** Opening Input records block **

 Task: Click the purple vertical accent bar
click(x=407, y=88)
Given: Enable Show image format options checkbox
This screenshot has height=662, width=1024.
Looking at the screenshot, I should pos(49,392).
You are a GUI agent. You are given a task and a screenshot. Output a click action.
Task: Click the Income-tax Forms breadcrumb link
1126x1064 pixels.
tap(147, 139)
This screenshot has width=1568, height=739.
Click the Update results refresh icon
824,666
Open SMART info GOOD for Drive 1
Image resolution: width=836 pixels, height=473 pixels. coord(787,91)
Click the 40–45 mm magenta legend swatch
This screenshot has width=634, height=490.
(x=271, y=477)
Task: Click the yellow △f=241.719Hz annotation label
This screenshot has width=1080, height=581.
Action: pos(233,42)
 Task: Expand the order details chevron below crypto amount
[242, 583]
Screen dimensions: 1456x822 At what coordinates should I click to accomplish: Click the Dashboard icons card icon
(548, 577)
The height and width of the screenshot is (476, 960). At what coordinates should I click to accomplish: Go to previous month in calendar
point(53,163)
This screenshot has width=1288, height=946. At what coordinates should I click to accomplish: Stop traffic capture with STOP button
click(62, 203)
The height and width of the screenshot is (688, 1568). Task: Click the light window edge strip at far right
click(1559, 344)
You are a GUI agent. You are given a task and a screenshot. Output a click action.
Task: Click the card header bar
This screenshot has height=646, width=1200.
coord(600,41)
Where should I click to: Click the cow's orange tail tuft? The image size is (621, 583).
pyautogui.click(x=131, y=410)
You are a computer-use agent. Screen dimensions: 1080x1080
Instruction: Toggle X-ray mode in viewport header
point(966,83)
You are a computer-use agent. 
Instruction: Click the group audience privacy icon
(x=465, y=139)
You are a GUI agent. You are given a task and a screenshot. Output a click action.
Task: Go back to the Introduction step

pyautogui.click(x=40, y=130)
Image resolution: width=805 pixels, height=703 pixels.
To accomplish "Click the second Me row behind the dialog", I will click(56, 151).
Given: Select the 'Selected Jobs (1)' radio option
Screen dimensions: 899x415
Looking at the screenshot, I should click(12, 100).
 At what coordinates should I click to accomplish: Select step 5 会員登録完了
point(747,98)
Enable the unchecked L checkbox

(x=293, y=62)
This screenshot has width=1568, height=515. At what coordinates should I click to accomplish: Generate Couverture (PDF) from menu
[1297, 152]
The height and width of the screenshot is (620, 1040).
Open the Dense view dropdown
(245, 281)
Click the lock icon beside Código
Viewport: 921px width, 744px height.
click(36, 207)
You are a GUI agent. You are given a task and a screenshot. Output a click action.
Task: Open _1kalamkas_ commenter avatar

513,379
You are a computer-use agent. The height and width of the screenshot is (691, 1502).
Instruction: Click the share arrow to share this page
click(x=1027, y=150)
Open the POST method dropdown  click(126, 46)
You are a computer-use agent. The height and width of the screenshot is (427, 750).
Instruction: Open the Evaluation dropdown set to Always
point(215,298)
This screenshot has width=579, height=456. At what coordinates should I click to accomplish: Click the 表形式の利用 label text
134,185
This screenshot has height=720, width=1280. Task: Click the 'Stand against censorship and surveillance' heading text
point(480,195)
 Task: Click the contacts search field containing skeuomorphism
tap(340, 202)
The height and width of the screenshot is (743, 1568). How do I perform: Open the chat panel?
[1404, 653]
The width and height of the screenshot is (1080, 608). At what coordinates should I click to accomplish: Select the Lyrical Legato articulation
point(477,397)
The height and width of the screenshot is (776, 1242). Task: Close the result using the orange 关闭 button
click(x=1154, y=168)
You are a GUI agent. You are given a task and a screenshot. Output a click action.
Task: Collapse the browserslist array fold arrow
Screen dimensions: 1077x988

** Closing Input records block **

> What you should do
Look back at the entries above and repeat, unchanged, every line from the line holding "This screenshot has width=1568, height=515." through the line holding "Task: Collapse the".

> Output below
This screenshot has width=1568, height=515. At what coordinates should I click to accomplish: Generate Couverture (PDF) from menu
[1297, 152]
The height and width of the screenshot is (620, 1040).
Open the Dense view dropdown
(245, 281)
Click the lock icon beside Código
Viewport: 921px width, 744px height.
click(36, 207)
You are a GUI agent. You are given a task and a screenshot. Output a click action.
Task: Open _1kalamkas_ commenter avatar

513,379
You are a computer-use agent. The height and width of the screenshot is (691, 1502).
Instruction: Click the share arrow to share this page
click(x=1027, y=150)
Open the POST method dropdown  click(126, 46)
You are a computer-use agent. The height and width of the screenshot is (427, 750).
Instruction: Open the Evaluation dropdown set to Always
point(215,298)
This screenshot has width=579, height=456. At what coordinates should I click to accomplish: Click the 表形式の利用 label text
134,185
This screenshot has height=720, width=1280. Task: Click the 'Stand against censorship and surveillance' heading text
point(480,195)
 Task: Click the contacts search field containing skeuomorphism
tap(340, 202)
The height and width of the screenshot is (743, 1568). How do I perform: Open the chat panel?
[1404, 653]
The width and height of the screenshot is (1080, 608). At what coordinates should I click to accomplish: Select the Lyrical Legato articulation
point(477,397)
The height and width of the screenshot is (776, 1242). Task: Close the result using the orange 关闭 button
click(x=1154, y=168)
You are a GUI agent. You are given a task and a screenshot. Output a click action.
Task: Collapse the browserslist array fold arrow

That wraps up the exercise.